Unexpected Pleasure: I went on a Xmas-themed mystery binge this year (like you do) and I'd been saving
Murder Sets Seed all year for it because that is the color of my OCD. And it basically annihilated all the other Xmas books. So good. It's basically a Bechdel-test-passing crone-centric prairie gothic set in Missouri, and I loved the snot out of it. It has a huge run-down old house, a small town flower shop, eating your feelings, crazy snow pellets that people from California could never believe. All my boxes, neatly ticked.
Biggest Disappointment: I reread
Man With a Load of Mischief as part of the Xmas binge, and just did not love it at all.
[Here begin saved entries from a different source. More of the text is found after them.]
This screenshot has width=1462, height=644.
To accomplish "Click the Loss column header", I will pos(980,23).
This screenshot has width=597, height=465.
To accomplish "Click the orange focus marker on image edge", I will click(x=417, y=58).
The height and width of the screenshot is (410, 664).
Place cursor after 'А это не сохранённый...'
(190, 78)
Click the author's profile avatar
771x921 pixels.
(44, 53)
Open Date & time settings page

I felt the whole thing would've gone a lot better if someone just put Jury over their knee. Whiny, whiny man.
Book Club Treasure:
World War Z. I totally didn't imagine it would be as good as it turned out being. Hey look, I found a zombie book I really like. Although I also really dug
Even White Trash Zombies Get the Blues, which is about as different of a zombie book as you can get. Maybe the undead are growing on me. :)
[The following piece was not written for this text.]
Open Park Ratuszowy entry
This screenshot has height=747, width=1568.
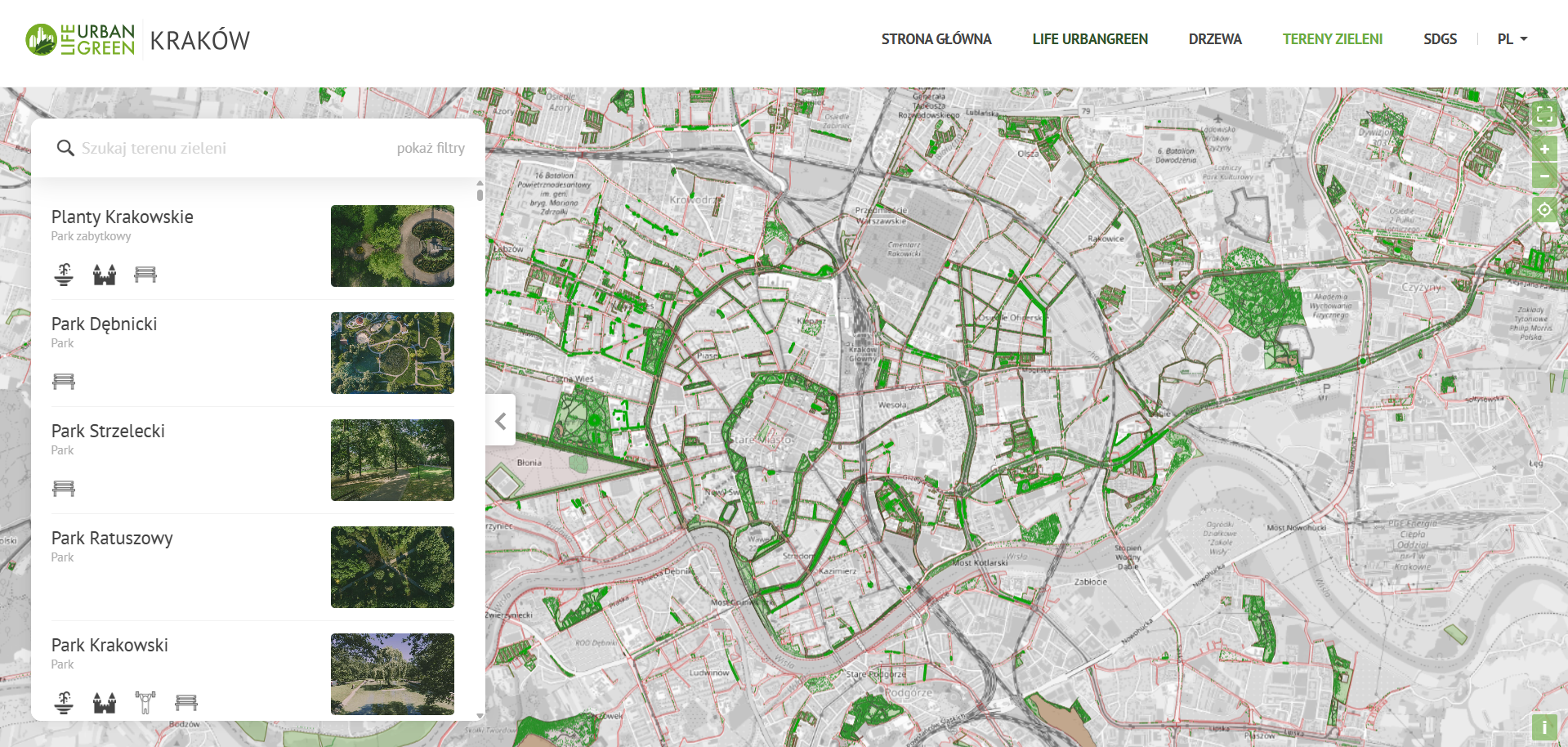112,539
A Supposedly Fun Thing I'll Never Read Again:
Talking to the Dead. First book in a Welsh crime fiction series with a protagonist who supposedly hears the dead and thus can communicate with them and-- whatever. The reality of it was way, way grosser, featured my number-one pet crime fiction peeve (hooker-in-a-box) and the last third of it turned into Rambo VI: Cardiff Blood Beach. So much grah.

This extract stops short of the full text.